Érase una vez el embajador de una gran potencia, que propiamente no era embajador sino alto representante para las relaciones exteriores, en el que la altura del título no designa el rango en el escalafón sino la cercanía a las nubes. Tampoco la gran potencia tenía la textura compacta que la geopolítica atribuye a una potencia sino que más bien es una federación de comercio como la que aparece en Star Wars, variada, diversa y a menudo antojadiza. Bien, es el caso que el mencionado embajador fue a Rusia, esta sí es una potencia de mando único, a leer la cartilla a sus dirigentes y recibió una respuesta que dejó al emisario sin palabras, y confundido y perplejo volvió a su despacho donde le esperaba otra sorpresa: la asamblea parlamentaria de la federación reunida y de uñas, que pedía su dimisión.

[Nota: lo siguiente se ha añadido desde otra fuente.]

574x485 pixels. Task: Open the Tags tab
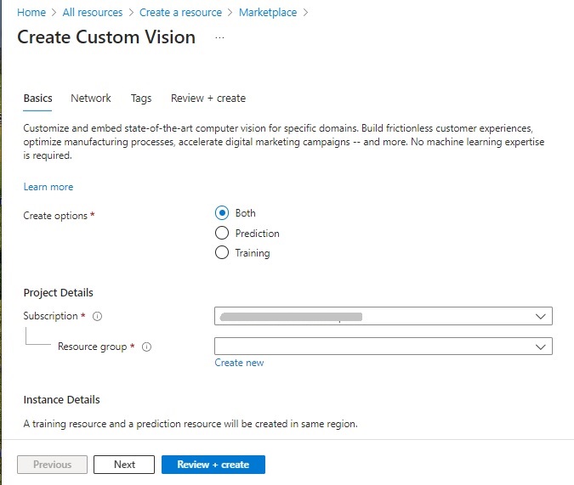(x=141, y=99)
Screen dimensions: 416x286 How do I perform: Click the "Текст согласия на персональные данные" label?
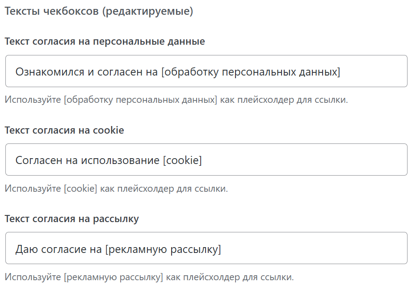[x=105, y=42]
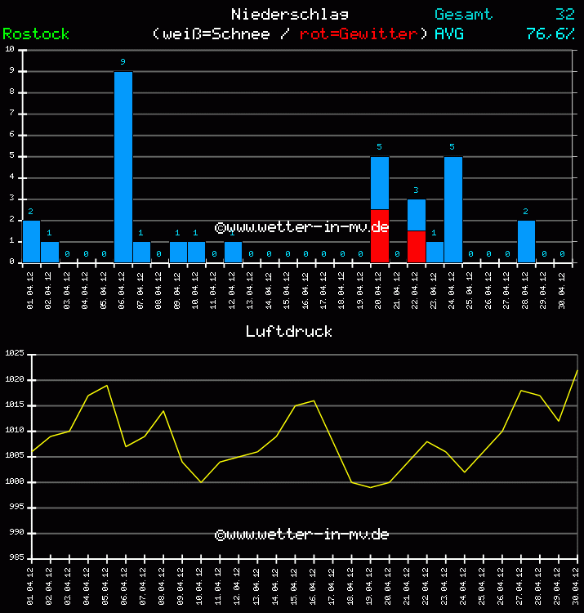Select the red thunderstorm segment on 20.04.12
Screen dimensions: 584x613
[379, 236]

El parlamento galáctico es tan inoperante como el alto representante, así que fue este un lance sin consecuencias. Lo curioso fueron los argumentos del embajador que revelan una crisis existencial: si a Rusia puede ir todo el mundo menos el alto representante, ¿para qué lo quieren? A lo que añadió con precisión de hombre de ciencias: ha habido diecinueve misiones oficiales a Moscú en los dos últimos años ¿y yo no puedo ir? El alegato derivó inevitablemente en lo que sabemos: ¿Creen que no me habría gustado entrar en un cuerpo a cuerpo [¿a puñetazos?] con la comparación de Navalni, que ha sufrido un intento de asesinato y va de juicio en juicio con la de algún eurodiputado y algunos colegas suyos que hacen campaña electoral en Catalunya?

Ya hemos llegado a casa y a la sinopsis del suceso: a) un embajador muy motivado, también por razones personales y b) una catástrofe diplomática con expulsiones a chorro de diplomáticos a un lado y a otro de lo que antaño se llamó el telón de acero y del que diríase que hay cierta nostalgia. La misión en Moscú fue autorizada por el consejoeuropeo, el órgano que forman los gobiernos de los países miembros de la unión, lo que no quiere decir que estos gobiernos tengan una política común ni la misma sensibilidad respecto a Rusia y sus asuntos, de manera que el alto representante no estaba en condiciones de formular ninguna observación o propuesta seria porque carecía de la exigida unanimidad del  órgano que representaba.

Este escribidor le tiene ley a don Josep Borrell. Es un socialdemócrata cabal, acredita una carrera política excepcional y su preparación académica está a años luz de la media de quienes hoy forman el gobierno y la oposición del país. Fue una promesa del pesoe cuando el partido se descomponía hace más de veinte años; ganó las elecciones primarias contra el aparato del partido, si bien renunció a la victoria por presiones del mismo aparato y dimitió después sin pestañear por una corruptela perpetrada por dos subordinados. Pero el cambio de los tiempos ha deslucido su figura y lo ha convertido en el embajador de una isla desierta.